Diors Regentin marschiert in punkigen Stiefel mit zahlreichen Riemen, die mit Bergsteiger-Seilen oder nietenbesetzen Plattformsohlen ausgestattet sind. Caterina war selbst eher klein und bevorzugte es, Plattformschuhe zu tragen. Und Chiuris Versionen werden bei Dior für klingende Kassen sorgen. Maria Grazias Fähigkeit, Eleganz und Kommerz, Mode und Ware zu vereinen, ist in der Modebranche bis heute unübertroffen.

Für eine Prêt-à-Porter-Show eher ungewöhnlich war die Abwesenheit von Anzügen oder gar Jacken. Doch bot Dior eine kohärente Kollektion einer Designerin, die ihr Schicksal fest im Griff hat. Eine Römerin, die Couture und Mode in Frankreich erobert hat. Ihre Landesgenossin Caterina wäre darüber sicherlich stolz gewesen.

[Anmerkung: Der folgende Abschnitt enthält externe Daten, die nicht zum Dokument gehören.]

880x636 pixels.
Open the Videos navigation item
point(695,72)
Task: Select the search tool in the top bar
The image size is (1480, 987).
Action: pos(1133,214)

Christian Dior - Frühjahr/Sommer 2023 - Womenswear - Paris - © PixelFormula



In dieser Saison arbeitete Dior auch mit einem bemerkenswerten Jacquard-Lieferanten zusammen: Tassinari & Chatel von Lelievre. Die 1680 gegründete Manufaktur wurde zum offiziellen Zulieferer der größten Höfe Europas, von Ludwig XV. bis Napoleon I. und stellte grandiose Werke für Marie Antoinette in Versailles her. Ironischerweise wird die Modekönigin Coco Chanel – Diors größte Rivalin – in einem ihrer berühmtesten Bilder in einem de‘ Medici-ähnlichen Look gezeigt, mit einer barocken schwarzen Tunika und einem weißen Rüschenhemd.

Die Show regte außerdem zu einer Überlegung der Macht der Mode und der Kleidung an. Dies knapp 48 Stunden, nachdem Italien zum ersten Mal seit Ende des Zweiten Weltkriegs eine rechtsextreme politische Partei an die Regierungsspitze wählte – angeführt von Giorgia Meloni.

Auf die Frage von FashionNetwork.com, was sie von Meloni halte, erwiderte Chiuri: "Natürlich hat uns ihr Sieg zum Denken angeregt. Für mich hat aber weniger sie gewonnen als die Linke verloren. Ich bin noch immer verblüfft, dass nur die Rechte Frauen an der Führungsspitze hat, und die Linke nur wenige Frauen in dieser Stellung kennt. Ich persönlich glaube an gewisse Werte hinsichtlich des Rechts auf Abtreibung, der Rechte Homosexueller und des Scheidungsrechts, und ich bin sehr unglücklich, dass auf der anderen Seite des politischen Spektrums keine Frau dasteht, die den Kampf für diese Rechte führen kann. Das enttäuscht mich wirklich sehr".

Weiter wollte FashionNetwork.com von Chiuri in einem Interview vor der Show wissen, wie Meloni mit ihrer zurückhaltenden Kleidung – Jeans und einfache Wollpullover – ihre Macht zum Ausdruck bringt. "Ich denke nicht, dass sie mit ihrem Look irgendeine Strategie verfolgt … Aber ich möchte auch sagen, dass vor ihr eine ganze Generation Frauen beim Eintritt in die Politik gezwungen war, eine fast totalitäre Entscheidung zu treffen – sie mussten sich komplett einem visuellen Code unterwerfen, der rein maskulin war. Und ich würde da auch Queen Elizabeth erwähnen. Sie hatte einen Preis für die visuelle Verkörperung ihrer Rolle zu zahlen", sinnierte Chiuri.